One of the most senior players in the Bangladesh team, Rafique was better known for his abilities in ODIs early in his career. He was nevertheless selected to play in Bangladesh's inaugural Test against India, and showed his promise with three wickets.

His career was almost derailed soon afterwards, when he was reported to the ICC for a suspect action. He was tardy in taking remedial action, and was out of the national team until 2002, when he was picked for the home series against South Africa. His return to cricket was promising, with a six-wicket haul in the second Test against South Africa. He was the highest wicket-taker for Bangladesh in the home Test series against India, and the second highest during the away tour of Zimbabwe.

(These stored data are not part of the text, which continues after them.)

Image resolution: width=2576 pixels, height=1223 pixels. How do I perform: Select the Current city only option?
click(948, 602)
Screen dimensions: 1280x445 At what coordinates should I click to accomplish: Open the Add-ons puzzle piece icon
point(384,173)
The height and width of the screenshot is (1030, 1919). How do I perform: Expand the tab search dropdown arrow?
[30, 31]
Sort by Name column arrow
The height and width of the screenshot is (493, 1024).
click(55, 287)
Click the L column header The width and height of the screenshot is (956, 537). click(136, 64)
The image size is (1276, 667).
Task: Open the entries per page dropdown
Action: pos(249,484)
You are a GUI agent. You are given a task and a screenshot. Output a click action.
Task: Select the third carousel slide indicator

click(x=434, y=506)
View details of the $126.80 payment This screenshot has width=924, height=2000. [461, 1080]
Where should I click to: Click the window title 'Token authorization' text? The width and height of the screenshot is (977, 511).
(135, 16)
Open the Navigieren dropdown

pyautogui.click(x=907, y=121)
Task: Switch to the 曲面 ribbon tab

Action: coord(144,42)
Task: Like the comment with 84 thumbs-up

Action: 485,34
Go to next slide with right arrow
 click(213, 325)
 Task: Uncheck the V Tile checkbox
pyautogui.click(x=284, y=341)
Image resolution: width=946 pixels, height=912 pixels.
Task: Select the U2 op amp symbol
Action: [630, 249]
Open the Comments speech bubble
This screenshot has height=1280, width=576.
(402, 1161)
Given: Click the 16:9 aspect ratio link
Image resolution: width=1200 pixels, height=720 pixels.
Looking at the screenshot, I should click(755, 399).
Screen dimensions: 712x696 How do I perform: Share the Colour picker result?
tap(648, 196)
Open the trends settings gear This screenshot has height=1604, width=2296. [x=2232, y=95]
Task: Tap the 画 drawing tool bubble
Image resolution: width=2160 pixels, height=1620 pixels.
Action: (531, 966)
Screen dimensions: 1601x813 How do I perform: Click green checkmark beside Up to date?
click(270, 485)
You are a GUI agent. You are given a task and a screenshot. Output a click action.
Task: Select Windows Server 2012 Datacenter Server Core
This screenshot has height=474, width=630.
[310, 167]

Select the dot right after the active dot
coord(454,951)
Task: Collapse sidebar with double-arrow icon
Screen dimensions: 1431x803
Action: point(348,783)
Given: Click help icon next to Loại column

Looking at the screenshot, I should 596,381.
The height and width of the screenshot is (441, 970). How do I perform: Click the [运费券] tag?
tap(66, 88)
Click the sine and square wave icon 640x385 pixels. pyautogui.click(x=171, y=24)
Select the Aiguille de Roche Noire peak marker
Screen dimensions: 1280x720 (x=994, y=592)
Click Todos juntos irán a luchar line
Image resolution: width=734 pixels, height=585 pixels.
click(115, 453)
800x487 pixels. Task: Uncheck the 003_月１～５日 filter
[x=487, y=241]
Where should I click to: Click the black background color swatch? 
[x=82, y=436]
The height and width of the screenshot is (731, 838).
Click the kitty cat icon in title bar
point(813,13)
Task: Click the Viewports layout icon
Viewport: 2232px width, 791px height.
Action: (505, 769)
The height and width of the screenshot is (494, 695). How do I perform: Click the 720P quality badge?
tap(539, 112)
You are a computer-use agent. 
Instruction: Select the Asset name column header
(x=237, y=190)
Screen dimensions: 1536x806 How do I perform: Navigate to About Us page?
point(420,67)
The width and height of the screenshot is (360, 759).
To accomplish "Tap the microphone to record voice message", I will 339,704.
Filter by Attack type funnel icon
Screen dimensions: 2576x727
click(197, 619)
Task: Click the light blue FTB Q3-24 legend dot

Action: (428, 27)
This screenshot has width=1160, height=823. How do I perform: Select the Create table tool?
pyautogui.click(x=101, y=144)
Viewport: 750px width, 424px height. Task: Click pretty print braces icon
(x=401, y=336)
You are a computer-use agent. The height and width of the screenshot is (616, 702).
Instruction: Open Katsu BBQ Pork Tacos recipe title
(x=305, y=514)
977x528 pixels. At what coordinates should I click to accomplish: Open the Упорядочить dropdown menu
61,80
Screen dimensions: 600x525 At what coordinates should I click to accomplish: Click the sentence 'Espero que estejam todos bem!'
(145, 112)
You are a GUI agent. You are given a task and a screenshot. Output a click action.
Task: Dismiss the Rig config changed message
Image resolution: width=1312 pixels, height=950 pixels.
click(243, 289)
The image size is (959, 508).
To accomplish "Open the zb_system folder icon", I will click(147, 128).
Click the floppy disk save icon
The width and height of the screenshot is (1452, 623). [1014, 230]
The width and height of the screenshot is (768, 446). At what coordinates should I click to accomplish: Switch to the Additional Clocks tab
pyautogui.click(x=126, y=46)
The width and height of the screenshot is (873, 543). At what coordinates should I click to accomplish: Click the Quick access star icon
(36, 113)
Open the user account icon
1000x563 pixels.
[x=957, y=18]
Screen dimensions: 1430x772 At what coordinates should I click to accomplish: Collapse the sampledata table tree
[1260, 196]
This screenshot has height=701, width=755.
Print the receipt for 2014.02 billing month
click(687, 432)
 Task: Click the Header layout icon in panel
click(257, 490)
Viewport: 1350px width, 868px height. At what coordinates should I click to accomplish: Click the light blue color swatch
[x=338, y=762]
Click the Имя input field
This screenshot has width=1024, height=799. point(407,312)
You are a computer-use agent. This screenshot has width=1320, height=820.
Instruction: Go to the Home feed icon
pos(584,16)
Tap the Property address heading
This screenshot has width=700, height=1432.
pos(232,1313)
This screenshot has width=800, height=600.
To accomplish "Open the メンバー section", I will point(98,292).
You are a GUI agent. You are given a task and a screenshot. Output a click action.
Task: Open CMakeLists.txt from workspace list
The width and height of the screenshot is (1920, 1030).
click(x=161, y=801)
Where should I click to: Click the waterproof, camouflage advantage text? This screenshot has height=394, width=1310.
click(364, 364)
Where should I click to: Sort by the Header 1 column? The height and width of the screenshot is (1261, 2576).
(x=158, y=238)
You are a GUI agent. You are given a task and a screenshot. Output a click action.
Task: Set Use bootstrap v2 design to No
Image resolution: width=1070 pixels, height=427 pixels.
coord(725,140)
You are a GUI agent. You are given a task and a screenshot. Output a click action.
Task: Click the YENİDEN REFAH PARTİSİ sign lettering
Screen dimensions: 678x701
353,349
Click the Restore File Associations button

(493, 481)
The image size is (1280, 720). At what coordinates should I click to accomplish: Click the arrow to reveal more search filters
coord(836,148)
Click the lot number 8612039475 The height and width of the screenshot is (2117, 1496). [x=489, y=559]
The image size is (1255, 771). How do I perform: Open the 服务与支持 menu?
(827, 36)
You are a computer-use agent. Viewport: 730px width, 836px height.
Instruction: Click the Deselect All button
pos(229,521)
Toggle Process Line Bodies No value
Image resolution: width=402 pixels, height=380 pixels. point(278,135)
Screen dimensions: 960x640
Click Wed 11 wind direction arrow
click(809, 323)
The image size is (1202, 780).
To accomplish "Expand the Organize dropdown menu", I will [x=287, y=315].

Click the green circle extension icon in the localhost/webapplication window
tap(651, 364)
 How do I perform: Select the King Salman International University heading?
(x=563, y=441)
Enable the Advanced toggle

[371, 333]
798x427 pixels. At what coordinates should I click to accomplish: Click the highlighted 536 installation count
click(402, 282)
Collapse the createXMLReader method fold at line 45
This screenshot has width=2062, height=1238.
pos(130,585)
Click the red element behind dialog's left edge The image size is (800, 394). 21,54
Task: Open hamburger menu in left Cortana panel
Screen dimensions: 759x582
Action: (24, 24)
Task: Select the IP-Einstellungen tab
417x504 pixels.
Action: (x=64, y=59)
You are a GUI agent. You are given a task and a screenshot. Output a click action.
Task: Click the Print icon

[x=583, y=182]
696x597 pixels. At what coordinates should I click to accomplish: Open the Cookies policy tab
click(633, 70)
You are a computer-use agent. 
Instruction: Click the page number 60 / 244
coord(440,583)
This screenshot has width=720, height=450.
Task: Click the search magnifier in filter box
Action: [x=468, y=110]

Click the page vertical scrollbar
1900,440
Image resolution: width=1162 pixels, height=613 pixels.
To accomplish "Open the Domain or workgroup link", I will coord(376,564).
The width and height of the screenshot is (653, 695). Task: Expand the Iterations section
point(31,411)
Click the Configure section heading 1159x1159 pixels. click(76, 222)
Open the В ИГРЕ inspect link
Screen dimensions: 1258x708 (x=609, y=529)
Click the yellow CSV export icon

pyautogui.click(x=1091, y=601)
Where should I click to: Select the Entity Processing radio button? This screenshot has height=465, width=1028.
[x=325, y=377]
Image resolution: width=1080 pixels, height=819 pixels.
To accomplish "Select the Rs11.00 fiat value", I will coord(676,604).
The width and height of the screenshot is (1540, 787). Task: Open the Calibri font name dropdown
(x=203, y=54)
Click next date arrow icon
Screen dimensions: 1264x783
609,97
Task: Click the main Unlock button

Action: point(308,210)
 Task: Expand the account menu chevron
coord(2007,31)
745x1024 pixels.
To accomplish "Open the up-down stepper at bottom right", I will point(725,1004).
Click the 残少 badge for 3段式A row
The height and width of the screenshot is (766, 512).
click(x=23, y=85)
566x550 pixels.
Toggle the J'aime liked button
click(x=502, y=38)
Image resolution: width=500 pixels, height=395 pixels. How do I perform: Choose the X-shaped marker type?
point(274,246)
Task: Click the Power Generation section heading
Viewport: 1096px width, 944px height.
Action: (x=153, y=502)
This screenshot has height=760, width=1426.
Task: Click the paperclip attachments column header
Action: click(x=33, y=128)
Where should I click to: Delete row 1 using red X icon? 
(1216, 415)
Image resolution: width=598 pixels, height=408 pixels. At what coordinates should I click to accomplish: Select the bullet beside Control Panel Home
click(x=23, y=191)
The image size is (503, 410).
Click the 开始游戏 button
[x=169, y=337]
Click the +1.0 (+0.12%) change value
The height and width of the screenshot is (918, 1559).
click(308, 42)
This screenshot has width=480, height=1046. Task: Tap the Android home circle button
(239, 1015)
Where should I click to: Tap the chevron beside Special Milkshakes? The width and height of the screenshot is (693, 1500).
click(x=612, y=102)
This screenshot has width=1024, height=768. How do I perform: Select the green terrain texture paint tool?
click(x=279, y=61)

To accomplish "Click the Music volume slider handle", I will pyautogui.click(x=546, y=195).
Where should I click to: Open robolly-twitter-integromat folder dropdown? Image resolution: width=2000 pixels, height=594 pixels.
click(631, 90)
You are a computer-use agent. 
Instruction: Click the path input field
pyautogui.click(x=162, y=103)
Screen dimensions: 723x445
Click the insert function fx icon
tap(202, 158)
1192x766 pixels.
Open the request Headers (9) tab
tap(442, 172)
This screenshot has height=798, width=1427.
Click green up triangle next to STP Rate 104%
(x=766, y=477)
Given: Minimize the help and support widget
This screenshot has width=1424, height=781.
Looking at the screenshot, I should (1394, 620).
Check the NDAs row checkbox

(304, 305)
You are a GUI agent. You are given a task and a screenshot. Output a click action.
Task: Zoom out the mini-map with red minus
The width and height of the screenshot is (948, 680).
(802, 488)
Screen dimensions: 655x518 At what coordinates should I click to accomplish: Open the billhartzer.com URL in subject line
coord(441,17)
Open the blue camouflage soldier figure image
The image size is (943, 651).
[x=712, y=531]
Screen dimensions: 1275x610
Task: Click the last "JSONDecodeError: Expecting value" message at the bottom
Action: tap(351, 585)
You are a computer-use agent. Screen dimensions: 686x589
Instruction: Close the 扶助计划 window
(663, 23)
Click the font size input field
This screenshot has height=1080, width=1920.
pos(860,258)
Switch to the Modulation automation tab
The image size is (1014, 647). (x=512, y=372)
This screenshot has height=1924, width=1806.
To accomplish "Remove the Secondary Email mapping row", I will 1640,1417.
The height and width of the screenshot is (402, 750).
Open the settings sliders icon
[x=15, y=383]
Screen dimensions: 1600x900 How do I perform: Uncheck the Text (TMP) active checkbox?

Rafique is also known as a handy, hard-hitting lower-order batsman. His 77 runs versus Kenya in May 1998 at Hyderabad was instrumental in Bangladesh's first ever ODI win against Kenya. With the ball, he took three wickets for fifty six runs (3/56), and was adjudged the man of the match. He also scored a Test century against the West Indies in Bangladesh's drawn Test. Also he scored 65 runs against Australia in 2005–6, including six sixes.

He was instrumental in steering Bangladesh to a series whitewash against the Kenyans, and recorded his best match figures in Tests against Australia in a match they only narrowly lost. Rafique had a successful 2007 World Cup, taking eight wickets and helping Bangladesh to win games against India and South Africa.

Rafique announced his international retirement on 7 February 2008. Bangladesh's home series against South Africa was his last for the national team. He became the first Bangladeshi to ever take the milestone of 100 test wickets by having Robin Peterson caught at first slip by Junaid Siddique on 1 March during the second test. Out of 53 players who have scored 1,000 runs and taken 100 wickets in Test cricket, Rafique was the first to have represented Bangladesh.